The friends’ often conflicting ethical and political standpoints also challenge their friendship. Through Monique’s blog posts and Nakia’s internal monologues, the novel critiques the performance of social consciousness in a digital age. All four friends are arguably socially aware and engaged, but their versions of activism don’t always align. Monique’s journey from a librarian to a public intellectual with an online following places her at the center of this critique. Nakia worries that Monique is sacrificing substance for branding, accusing her of becoming as vapid as other influencers. This conflict compels the characters to ask whether meaningful change is driven by direct, on-the-ground action—like that of Nakia’s friend Arielle—or by the amplification of ideas in the public sphere. Monique’s writing reveals her awareness of this paradox, acknowledging the need to avoid becoming a mere persona. Her professional anxieties and her argument with Nakia reflect a broader cultural tension between curated online identities and the less visible work of community building.


At the same time, the characters are interrogating the sustainability of their relationships with each other, and what the costs of their individual versions of activism are. When the two part ways the morning after the dinner party, Nakia is relieved when Monique accepts the burrito she gives her: “Who knows what it would have meant for their friendship had she rejected it” (170). Despite their disagreements and frustrations with each other, the friends are still able to end their interaction with a hug. This image suggests that their chosen sisterhood might withstand greater sociopolitical questions of allyship and collectivity.


The nonlinear structure of these chapters, particularly the temporal jumps and use of flashbacks, emphasizes The Inescapable Weight of the Past. Danielle’s chapter serves as a key example, as her present-day attempt to meet her father is filtered through layers of memory and past trauma. Flashbacks to her discovery of Desiree’s affair with Chika and her repeated phone calls with Nakia reveal the long-standing resentments that have defined her estrangement from her sister. Her memory of Terry shoving Sherelle in their green kitchen decades earlier is a foundational trauma that shapes her inability to connect with him. The past is not an active force that dictates her emotional responses and decisions; indeed, it is her confused and omnipresent longing for her late mother that drives her reunion with Terry and attempted reconciliation with Desiree. Similarly, Monique’s blog post reflects on her “Scared and Stingy years” (200), a period she now regrets, demonstrating a conscious effort to reconcile her present self with her past actions. Even the characters’ moments of celebration are tinged with bittersweet ruminations on the past, as when January’s architectural tour in Chicago triggers recollections of a more hopeful trip with Morris. This narrative strategy collapses time, illustrating how past grievances, losses, and choices remain active in the present.

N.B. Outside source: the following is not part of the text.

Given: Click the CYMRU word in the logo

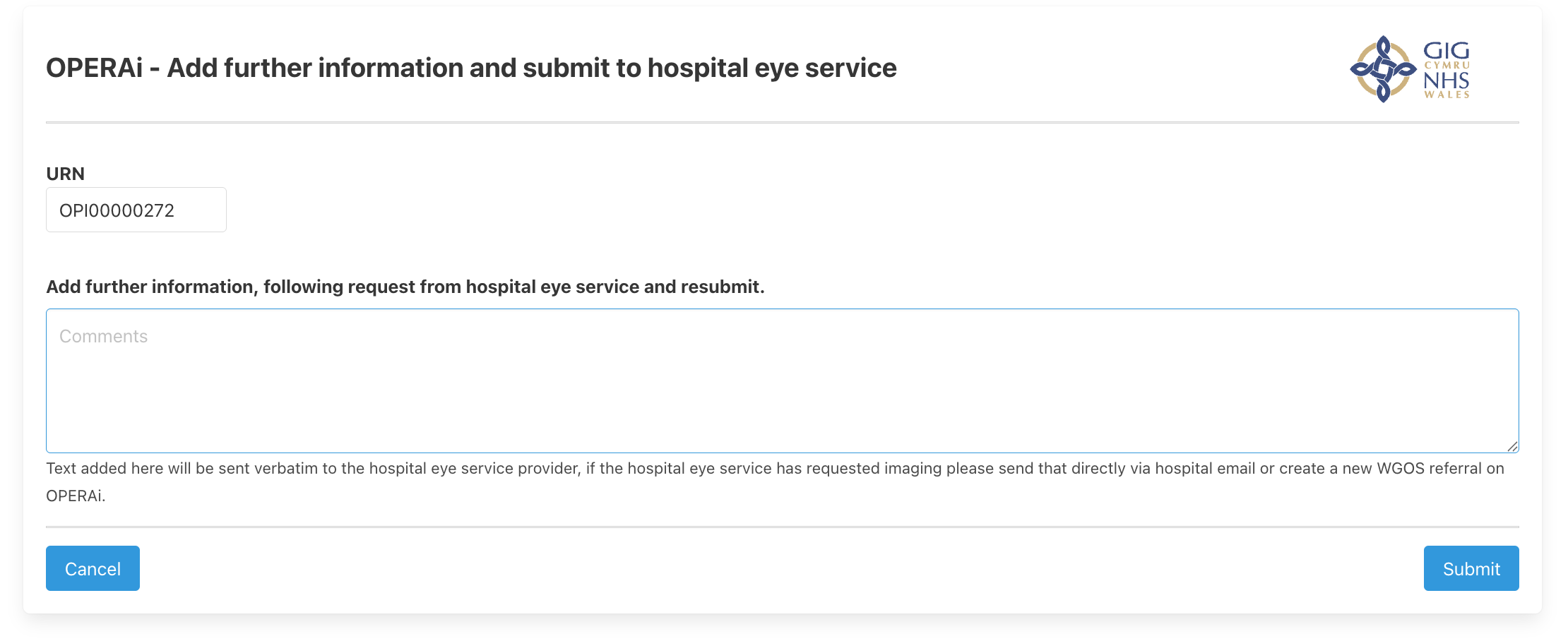Looking at the screenshot, I should pyautogui.click(x=1447, y=66).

The narrative structure of this section also builds dramatic irony and foreshadows Nakia’s death, recasting seemingly minor events with tragic weight. Monique’s 2025 blog post contains the poem “Too Soon,” a meditation on premature death that functions as prophecy. Her closing image of life as “a series of small hillocks, plotted out before me, / each one I pray / not to die climbing” anticipates a violent (203), untimely end. In Chicago, Nakia’s pre-award anxiety and her conversation with Donnie Gleeson, who implies her moment of industry recognition has passed, acquire a deeper pathos in retrospect. These moments come to represent some of the final anxieties of her life. The section concludes with Danielle’s phone call to Nakia, a scene that marks a sudden tonal shift where a personal quest for reconciliation collides with an unfolding tragedy. Jay’s distraught voice on the other end of the line provides a reveal that forces the reader to re-evaluate the preceding chapters—transforming the friends’ arguments and moments of support into the final interactions before an irreversible loss.